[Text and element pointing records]
== == ==

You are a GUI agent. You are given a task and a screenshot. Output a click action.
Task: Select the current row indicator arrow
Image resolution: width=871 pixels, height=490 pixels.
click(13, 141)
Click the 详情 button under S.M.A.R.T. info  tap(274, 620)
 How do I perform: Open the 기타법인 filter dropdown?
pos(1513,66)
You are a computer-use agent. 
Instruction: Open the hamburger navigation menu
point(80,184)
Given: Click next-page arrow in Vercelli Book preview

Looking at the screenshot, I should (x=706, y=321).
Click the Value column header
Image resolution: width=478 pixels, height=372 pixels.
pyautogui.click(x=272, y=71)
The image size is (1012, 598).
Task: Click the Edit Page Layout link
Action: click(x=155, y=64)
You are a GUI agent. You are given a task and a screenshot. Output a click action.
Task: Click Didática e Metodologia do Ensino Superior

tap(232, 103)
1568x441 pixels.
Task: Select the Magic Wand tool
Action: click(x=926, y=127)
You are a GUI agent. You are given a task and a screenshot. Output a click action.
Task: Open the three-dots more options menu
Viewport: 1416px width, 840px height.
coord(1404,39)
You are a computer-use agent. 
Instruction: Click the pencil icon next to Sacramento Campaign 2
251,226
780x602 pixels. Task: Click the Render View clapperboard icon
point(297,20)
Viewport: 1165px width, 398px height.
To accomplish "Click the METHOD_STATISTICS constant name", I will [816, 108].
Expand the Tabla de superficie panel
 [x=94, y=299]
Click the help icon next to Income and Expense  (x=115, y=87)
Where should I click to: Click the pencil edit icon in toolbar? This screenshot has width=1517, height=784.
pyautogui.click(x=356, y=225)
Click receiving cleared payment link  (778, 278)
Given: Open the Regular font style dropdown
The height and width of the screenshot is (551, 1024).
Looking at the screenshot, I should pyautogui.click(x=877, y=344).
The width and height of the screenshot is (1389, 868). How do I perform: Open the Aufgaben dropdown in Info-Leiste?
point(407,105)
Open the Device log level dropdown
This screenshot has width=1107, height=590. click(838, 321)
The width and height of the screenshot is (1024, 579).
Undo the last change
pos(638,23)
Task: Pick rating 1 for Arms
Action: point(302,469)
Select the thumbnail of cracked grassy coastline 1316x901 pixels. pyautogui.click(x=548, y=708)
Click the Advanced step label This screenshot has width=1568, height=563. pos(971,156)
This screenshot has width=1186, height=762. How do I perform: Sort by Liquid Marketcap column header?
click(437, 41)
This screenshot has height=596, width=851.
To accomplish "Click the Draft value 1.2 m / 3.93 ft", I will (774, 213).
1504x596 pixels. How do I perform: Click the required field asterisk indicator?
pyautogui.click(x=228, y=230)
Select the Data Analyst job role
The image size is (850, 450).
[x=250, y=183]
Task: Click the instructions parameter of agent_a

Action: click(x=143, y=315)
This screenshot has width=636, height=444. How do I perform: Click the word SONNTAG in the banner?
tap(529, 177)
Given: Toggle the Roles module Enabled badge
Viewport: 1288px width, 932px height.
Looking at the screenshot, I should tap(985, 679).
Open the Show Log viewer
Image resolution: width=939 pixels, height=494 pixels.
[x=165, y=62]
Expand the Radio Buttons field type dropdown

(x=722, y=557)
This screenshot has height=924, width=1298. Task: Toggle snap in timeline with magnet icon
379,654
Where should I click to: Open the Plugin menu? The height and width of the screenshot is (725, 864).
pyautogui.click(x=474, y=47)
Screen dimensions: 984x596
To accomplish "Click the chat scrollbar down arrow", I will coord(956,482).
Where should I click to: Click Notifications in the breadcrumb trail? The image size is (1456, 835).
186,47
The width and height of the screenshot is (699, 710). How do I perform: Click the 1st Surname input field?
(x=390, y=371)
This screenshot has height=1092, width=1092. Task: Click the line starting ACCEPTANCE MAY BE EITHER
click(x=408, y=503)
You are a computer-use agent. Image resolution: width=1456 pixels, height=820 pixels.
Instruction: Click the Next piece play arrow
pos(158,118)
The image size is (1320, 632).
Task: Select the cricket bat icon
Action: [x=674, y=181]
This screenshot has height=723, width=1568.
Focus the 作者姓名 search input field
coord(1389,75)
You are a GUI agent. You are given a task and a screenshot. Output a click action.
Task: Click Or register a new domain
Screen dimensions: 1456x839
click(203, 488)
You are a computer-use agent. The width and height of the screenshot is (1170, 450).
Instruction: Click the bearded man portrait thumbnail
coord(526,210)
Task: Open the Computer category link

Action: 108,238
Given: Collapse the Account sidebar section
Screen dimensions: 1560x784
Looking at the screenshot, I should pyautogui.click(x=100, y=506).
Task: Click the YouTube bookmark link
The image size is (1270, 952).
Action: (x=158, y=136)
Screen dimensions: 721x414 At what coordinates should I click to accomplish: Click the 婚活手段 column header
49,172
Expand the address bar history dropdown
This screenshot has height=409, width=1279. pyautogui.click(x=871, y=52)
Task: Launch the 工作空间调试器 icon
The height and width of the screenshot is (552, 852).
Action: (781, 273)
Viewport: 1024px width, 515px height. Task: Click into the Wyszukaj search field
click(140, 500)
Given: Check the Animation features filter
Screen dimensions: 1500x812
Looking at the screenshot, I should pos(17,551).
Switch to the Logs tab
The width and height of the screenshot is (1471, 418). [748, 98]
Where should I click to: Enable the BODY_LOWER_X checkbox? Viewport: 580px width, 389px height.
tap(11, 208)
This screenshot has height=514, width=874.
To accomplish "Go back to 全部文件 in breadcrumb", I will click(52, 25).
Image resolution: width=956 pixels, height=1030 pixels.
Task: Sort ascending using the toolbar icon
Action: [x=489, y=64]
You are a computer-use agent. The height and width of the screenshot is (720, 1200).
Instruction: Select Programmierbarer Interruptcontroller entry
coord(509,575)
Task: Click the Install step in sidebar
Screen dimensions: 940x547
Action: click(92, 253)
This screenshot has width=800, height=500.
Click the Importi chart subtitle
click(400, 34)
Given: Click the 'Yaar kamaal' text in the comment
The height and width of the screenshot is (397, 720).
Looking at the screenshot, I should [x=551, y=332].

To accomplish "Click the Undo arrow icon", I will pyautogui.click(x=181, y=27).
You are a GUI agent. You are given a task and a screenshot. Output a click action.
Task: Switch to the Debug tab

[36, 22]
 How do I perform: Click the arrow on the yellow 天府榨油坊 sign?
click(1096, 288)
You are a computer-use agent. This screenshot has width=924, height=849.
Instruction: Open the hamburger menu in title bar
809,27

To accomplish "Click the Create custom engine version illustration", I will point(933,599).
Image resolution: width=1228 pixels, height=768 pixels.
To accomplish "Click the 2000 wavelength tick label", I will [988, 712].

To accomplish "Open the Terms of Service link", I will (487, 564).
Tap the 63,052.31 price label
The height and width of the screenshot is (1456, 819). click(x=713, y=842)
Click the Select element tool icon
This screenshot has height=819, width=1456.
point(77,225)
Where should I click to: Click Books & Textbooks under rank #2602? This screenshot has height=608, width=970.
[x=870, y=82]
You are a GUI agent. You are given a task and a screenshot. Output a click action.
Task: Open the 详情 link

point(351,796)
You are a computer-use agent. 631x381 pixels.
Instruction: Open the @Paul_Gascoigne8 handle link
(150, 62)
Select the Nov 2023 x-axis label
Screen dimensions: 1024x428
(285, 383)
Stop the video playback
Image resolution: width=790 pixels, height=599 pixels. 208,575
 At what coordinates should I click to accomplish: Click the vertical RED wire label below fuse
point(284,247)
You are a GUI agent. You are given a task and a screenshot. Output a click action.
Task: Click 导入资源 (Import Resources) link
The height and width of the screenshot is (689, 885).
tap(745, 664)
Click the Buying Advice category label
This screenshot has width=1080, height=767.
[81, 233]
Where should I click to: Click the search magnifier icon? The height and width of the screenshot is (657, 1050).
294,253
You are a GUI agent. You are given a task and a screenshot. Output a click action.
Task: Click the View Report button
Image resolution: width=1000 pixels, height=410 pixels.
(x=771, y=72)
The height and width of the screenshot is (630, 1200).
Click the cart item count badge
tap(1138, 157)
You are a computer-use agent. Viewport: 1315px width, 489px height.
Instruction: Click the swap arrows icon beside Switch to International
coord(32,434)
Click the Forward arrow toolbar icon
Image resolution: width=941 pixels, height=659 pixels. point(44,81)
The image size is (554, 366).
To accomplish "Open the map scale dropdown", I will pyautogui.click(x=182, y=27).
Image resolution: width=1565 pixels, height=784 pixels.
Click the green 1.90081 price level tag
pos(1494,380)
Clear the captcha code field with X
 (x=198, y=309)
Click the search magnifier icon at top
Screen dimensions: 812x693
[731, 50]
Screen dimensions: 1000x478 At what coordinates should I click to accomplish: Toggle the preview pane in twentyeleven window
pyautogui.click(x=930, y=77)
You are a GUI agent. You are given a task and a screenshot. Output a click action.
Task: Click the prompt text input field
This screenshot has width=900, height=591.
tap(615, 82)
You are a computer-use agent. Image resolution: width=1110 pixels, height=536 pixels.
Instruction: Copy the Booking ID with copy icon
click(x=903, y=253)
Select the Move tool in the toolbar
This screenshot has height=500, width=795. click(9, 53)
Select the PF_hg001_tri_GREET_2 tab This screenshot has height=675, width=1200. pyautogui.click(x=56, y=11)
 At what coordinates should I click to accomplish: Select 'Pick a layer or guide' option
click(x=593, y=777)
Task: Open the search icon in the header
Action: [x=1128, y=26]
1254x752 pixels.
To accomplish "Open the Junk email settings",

== == ==

Collect every line in the rows above that contains the word "what". Case counts.

Screen dimensions: 721x414 At what coordinates should I click to accomplish: Click the 婚活手段 column header
 At what coordinates should I click to accomplish: Click the vertical RED wire label below fuse
Screen dimensions: 1000x478 At what coordinates should I click to accomplish: Toggle the preview pane in twentyeleven window
 At what coordinates should I click to accomplish: Select 'Pick a layer or guide' option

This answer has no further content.